Bei einer schweren Erkrankung, die in keinem Lebensalter ausgeschlossen werden kann, können sehr schnell hohe Behandlungskosten anfallen, die das Einkommen und das Vermögen der Betroffenen übersteigen. In einem modernen Sozialstaat soll jedoch keine Bürgerin und kein Bürger ohne Schutz im Krankheitsfall sein, um aus­zuschließen, dass Bürgerinnen und Bürger aufgrund einer Erkrankung verarmen oder Steuermittel der Allgemeinheit in Anspruch nehmen müssen. Jede Bürgerin und jeder Bürger mit Wohnsitz in Deutschland soll deshalb im Krankheitsfall abgesichert sein. Wer keinen anderweitigen Anspruch auf Absicherung im Krankheitsfall hat, ist daher versicherungspflichtig in der GKV, wenn er zuletzt gesetzlich krankenversichert war oder dem gesetzlichen System zuzuordnen ist. Andernfalls hat er Zugang zur privaten Krankenversicherung und ist auch zum Abschluss einer Versicherung verpflichtet.

Durch eine gesetzliche Versicherungspflicht wird auch verhindert, dass die Betroffenen selbst über den Beginn des Versicherungsschutzes entscheiden und ihn bis zu dem Zeitpunkt hinausschieben, zu dem die anfallenden Krankheitskosten die für die GKV zu entrichtenden Beiträge übersteigen.

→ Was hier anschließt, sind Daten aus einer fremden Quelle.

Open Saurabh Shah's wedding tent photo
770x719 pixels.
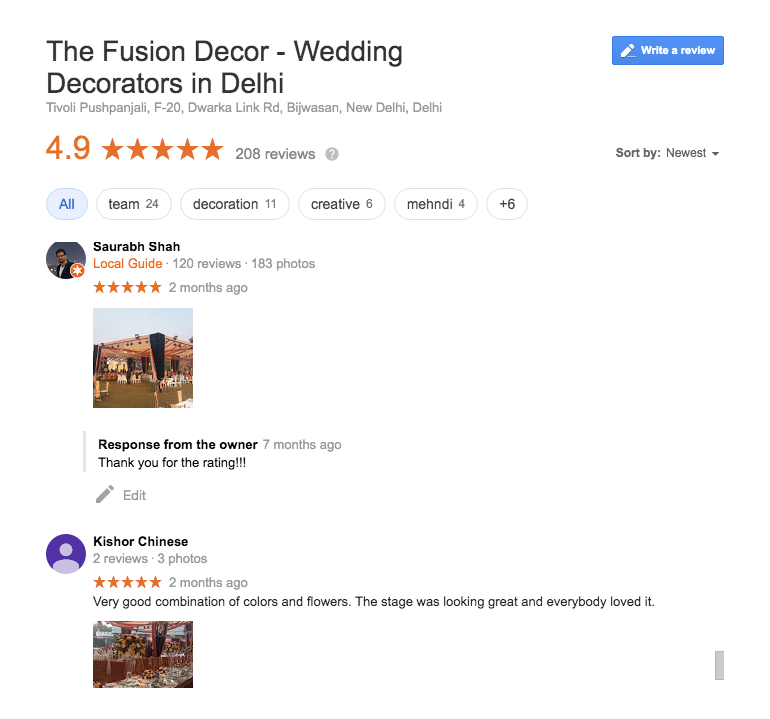[143, 358]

Wer eine Zeit lang nicht seiner Versicherungs- und Beitragspflicht nachgekommen ist, muss nicht bezahlte Beiträge nachzahlen beziehungsweise in der PKV einen Prämienzuschlag leisten.

Versicherungsfreiheit

Die Versicherungspflicht von Arbeitnehmerinnen und Arbeitnehmern, deren Arbeitsentgelt in einem bestehenden Beschäftigungsverhältnis die geltende Jahresarbeitsentgeltgrenze (Versicherungspflichtgrenze) übersteigt, endet mit Ablauf des Kalenderjahres, wenn ihr Arbeitsentgelt auch im folgenden Kalenderjahr die dann geltende Jahresarbeitsentgeltgrenze überschreiten wird. Die allgemeine Versicherungspflichtgrenze liegt im Jahr 2021 bei einem Jahresarbeitsentgelt von 64.350 Euro (beziehungsweise 5.362,50 Euro monatlich). Endet hierdurch die Versicherungspflicht Beschäftigter, haben die Betroffenen grundsätzlich die Möglichkeit, als freiwilliges Mitglied in der gesetzlichen Krankenkasse zu bleiben oder in eine private Krankenversicherung zu wechseln. Die Krankenkasse weist dabei das Mitglied auf das Ende der Versicherungspflicht und die damit bestehende Austrittsmöglichkeit hin. Wird der Austritt innerhalb von zwei Wochen danach erklärt, ist ein sofortiger Wechsel in eine private Krankenversicherung möglich. Wird der Austritt nicht erklärt, setzt sich die bisherige Mitgliedschaft bei der Krankenkasse als freiwillige Mitgliedschaft fort.